Прокручивая в пальцах который раз медальон и крестик, собранные на одну цепочку, Дмитрий усиленно размышлял, казалось, изучив эту вещицу уже вплоть до короткой царапины у замочка. Шероховатое серебро, нагревшееся от тепла рук, не давало ни единой подсказки – только позволяло понять, сколь дорого было его владельцу: давно утратившее новизну, оно наверняка постоянно хранилось у сердца.
Тишина, царившая в поместье, дала понять, что графине стало значительно лучше, раз она отправилась в гости – больше причин для отсутствия у нее в такой день не было. Глава семьи же либо сопровождал супругу, что маловероятно, либо вновь выполнял распоряжение государя: Шувалов-старший уже более четырех лет обещал семье оставить службу, каждое новое поручение называл «последним», но на него находилось еще одно, и еще, и так до дурной бесконечности. Порой Дмитрию казалось, что он пошел по стопам отца и тоже до самого последнего вздоха в первую очередь будет слугой Отечества. Младшие пока не подавали таких надежд, совершенно не интересуясь ни офицерскими чинами, ни высоким положением, и отчего-то Дмитрий испытывал надежду, что и не заинтересуются.
Задумчиво толкнув дверь гостиной, со стороны которой лились тихие звуки незнакомого романса, который, по всей видимости, разучивала Эллен, Дмитрий обнаружил там помимо сестры, не сразу заметившей его появление, и невесту. Та, завернувшись в вязаную шаль, что-то увлеченно читала – по крайней мере, его шаги, пусть и значительно заглушаемые музыкой, льющейся из-под пальцев Эллен, остались пропущенными мимо ушей. Только когда Дмитрий, стараясь ступать как можно аккуратнее, подошел к невесте со спины и быстрым движением забрал из её рук толстую книгу, она вздрогнула и, ахнув, подняла голову.

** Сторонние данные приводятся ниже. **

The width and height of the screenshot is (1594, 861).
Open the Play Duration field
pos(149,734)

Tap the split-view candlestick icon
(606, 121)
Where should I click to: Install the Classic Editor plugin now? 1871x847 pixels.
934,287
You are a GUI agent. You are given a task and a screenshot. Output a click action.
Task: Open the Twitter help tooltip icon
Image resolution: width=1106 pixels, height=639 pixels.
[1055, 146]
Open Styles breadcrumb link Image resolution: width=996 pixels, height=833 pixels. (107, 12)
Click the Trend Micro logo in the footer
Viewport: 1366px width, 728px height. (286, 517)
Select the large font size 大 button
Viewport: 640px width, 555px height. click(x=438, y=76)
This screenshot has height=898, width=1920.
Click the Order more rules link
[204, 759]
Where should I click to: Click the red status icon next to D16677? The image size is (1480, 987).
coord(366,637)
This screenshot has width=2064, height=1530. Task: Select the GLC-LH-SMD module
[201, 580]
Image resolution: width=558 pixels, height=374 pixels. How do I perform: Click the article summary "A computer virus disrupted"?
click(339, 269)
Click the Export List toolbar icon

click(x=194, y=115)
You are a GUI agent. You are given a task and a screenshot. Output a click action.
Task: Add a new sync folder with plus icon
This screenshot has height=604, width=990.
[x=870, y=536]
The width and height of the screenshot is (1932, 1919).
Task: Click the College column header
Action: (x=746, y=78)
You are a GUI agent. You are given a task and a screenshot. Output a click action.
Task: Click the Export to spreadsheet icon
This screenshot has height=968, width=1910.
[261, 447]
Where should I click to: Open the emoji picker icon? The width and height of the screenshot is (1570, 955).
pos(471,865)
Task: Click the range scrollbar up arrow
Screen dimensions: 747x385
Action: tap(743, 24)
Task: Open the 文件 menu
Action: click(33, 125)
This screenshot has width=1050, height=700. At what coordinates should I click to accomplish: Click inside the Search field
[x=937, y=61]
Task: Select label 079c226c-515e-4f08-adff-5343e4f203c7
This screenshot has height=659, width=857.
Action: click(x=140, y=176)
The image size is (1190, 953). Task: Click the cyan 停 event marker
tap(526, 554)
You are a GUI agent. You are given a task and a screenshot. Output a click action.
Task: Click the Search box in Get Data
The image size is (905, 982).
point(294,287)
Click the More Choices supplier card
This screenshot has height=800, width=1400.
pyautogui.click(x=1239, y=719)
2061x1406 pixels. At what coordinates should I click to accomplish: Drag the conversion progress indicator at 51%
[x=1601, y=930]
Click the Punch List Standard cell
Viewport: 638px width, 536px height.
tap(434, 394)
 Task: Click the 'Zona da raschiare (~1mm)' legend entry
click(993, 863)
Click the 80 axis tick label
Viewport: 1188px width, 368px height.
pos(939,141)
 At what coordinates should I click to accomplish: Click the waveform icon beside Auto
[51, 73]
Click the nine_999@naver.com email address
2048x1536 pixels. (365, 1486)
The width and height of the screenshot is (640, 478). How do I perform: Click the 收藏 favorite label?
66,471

На лице её испуг быстро сменился легкой полуулыбкой. Склонившийся Дмитрий оставил почти невесомый поцелуй на бледной щеке и, обойдя диванчик, присел рядом; взгляд его упал на книгу, что он все еще держал в руках.
– Madame Bovary? Общение с моей сестрой бесследно не проходит – ты начала читать французские романы, – весело констатировал он, возвращая
томик невесте. Та пожала плечами, но ответить ничего не успела: Эллен, заметившая возвращение брата и расслышавшая его шутливое обвинение в свой адрес, не смогла смолчать:– Главное, чтобы на Кати не сказалось общение с тобой, – на миг оторвавшись от идеально отполированных клавиш, она бросила насмешливый взгляд на брата. – И это далеко не худший образчик французского романа.
– Ни минуты не сомневался, что тебя история умершей от тоски в провинции барышни затронет, – парировал Дмитрий, – иначе бы батюшка тебе жениха по всей Европе не искал.
Эллен театрально закатила глаза, возвращаясь к инструменту; как-либо комментировать это заявление не было нужды – она не отрицала его правдивости. Как, впрочем, не отождествляла себя и с Эммой, но находила немало общего в их натурах. Но куда больше значимого в размышлениях о возможной тоске, преследующей барышню в браке, она сейчас видела для подруги: маленький томик на французском оказался у той совсем не случайно. Хоть и сомневалась она, что рациональная и порой излишне сдерживающая сердечные порывы Кати разделит мысли, изложенные г-ном Флобером.
Катерина, искренне надеясь, что её обсуждение книги не затронет – слишком уж острой оказалась тема, поднятая в романе – тут же поспешила отвлечь внимание жениха:
– Как прошел твой визит в Бежецк?
Дмитрий помрачнел: не настолько, чтобы задумываться, был ли данный вопрос уместен сейчас, но настолько, чтобы увидеть этот контраст между выражением его лица минутой назад, когда он подшучивал над сестрой, и сейчас.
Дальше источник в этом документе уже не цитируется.